To illustrate multivariate linear models, we will use data collected
by Anderson (1935) on three species of
irises in the Gaspé Peninsula of Québec, Canada. The data are of
historical interest in statistics, because they were employed by
R. A. Fisher (1936) to introduce the
method of discriminant analysis. The data frame iris is
part of the standard R distribution, and we load the car
package now for the some function, which randomly samples
the rows of a data set. We rename the variables in the iris
data to make listings more compact:
> names(iris)
[1] "Sepal.Length" "Sepal.Width" "Petal.Length" "Petal.Width" "Species"
> names(iris) <- c("SL", "SW", "PL", "PW", "SPP")
> library(car)
> some(iris, 3) # 3 random rows
SL SW PL PW SPP
44 5.0 3.5 1.6 0.6 setosa
61 5.0 2.0 3.5 1.0 versicolor
118 7.7 3.8 6.7 2.2 virginica
The first four variables in the data set represent measurements (in cm) of parts of the flowers, while the final variable specifies the species of iris. (Sepals are the green leaves that comprise the calyx of the plant, which encloses the flower.) Photographs of examples of the three species of irises—setosa, versicolor, and virginica—appear in Figure 1. Figure 2 is a scatterplot matrix of the four measurements classified by species, showing within-species 50 and 95% concentration ellipses (see (Fox and Weisberg 2011, sec. 4.3.8)); Figure 3 shows boxplots for each of the responses by species.
These graphs are produced by the scatterplotMatrix and
Boxplot functions in the car package (see (Fox and Weisberg 2011, sec. 3.2.2 and 3.3.2)).
As the photographs suggest, the scatterplot matrix and boxplots for the
measurements reveal that versicolor and virginica are more similar to
each other than either is to setosa. Further, the ellipses in the
scatterplot matrix suggest that the assumption of constant within-group
covariance matrices is problematic: While the shapes and sizes of the
concentration ellipses for versicolor and virginica are reasonably
similar, the shapes and sizes of the ellipses for setosa are different
from the other two.
We proceed nevertheless to fit a multivariate one-way ANOVA model to the iris data:
> mod.iris <- lm(cbind(SL, SW, PL, PW) ~ SPP, data=iris)
> class(mod.iris)
[1] "mlm" "lm"
The lm function returns an S3 object of class
"mlm" inheriting from class "lm". The printed
representation of the object (not shown) simply displays the estimated
regression coefficients for each response, and the model summary (also
not shown) is the same as we would obtain by performing separate
least-squares regressions for the four responses.

**COLLECTED MATERIAL**
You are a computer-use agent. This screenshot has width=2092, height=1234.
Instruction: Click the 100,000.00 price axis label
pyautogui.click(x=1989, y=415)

**DIRECTIONS**
- A) Repeat the passage from the multivariate linear models excerpt, from "These graphs are" up to and including "the other two.".
- B) In the multivariate linear models excerpt, which function in the car package randomly samples the rows of a data set?
- C) Carry on the multivariate linear models excerpt from the point where it ends.

**EXPECTED ANSWERS**
- A)
These graphs are produced by the scatterplotMatrix and
Boxplot functions in the car package (see (Fox and Weisberg 2011, sec. 3.2.2 and 3.3.2)).
As the photographs suggest, the scatterplot matrix and boxplots for the
measurements reveal that versicolor and virginica are more similar to
each other than either is to setosa. Further, the ellipses in the
scatterplot matrix suggest that the assumption of constant within-group
covariance matrices is problematic: While the shapes and sizes of the
concentration ellipses for versicolor and virginica are reasonably
similar, the shapes and sizes of the ellipses for setosa are different
from the other two.

- B) The some function.

- C)
We use the Anova function in the car package to
test the null hypothesis that the four response means are identical
across the three species of irises:
> manova.iris <- Anova(mod.iris)
> manova.iris
Type II MANOVA Tests: Pillai test statistic
Df test stat approx F num Df den Df Pr(>F)
SPP 2 1.19 53.5 8 290 <2e-16
> class(manova.iris)
[1] "Anova.mlm"
> summary(manova.iris)
Type II MANOVA Tests:
Sum of squares and products for error:
SL SW PL PW
SL 38.956 13.630 24.625 5.645
SW 13.630 16.962 8.121 4.808
PL 24.625 8.121 27.223 6.272
PW 5.645 4.808 6.272 6.157
------------------------------------------
Term: SPP
Sum of squares and products for the hypothesis:
SL SW PL PW
SL 63.21 -19.95 165.25 71.28
SW -19.95 11.34 -57.24 -22.93
PL 165.25 -57.24 437.10 186.77
PW 71.28 -22.93 186.77 80.41
Multivariate Tests: SPP
Df test stat approx F num Df den Df Pr(>F)
Pillai 2 1.19 53.5 8 290 <2e-16
Wilks 2 0.02 199.1 8 288 <2e-16
Hotelling-Lawley 2 32.48 580.5 8 286 <2e-16
Roy 2 32.19 1167.0 4 145 <2e-16
The Anova function returns an object of class
"Anova.mlm" which, when printed, produces a MANOVA table,
by default reporting Pillai’s test statistic;1 summarizing the object
produces a more complete report. Because there is only one term (beyond
the regression constant) on the right-hand side of the model, in this
example the “type-II” test produced by default by Anova is
the same as the sequential (“type-I”) test produced by the standard R
anova function (output not shown):
> anova(mod.iris)
The null hypothesis is soundly rejected.
The object returned by Anova may also be used in further
computations, for example, for displays such as hypothesis-error (HE)
plots (Friendly 2007, 2010; Fox, Friendly, and
Monette 2009), as we illustrate below.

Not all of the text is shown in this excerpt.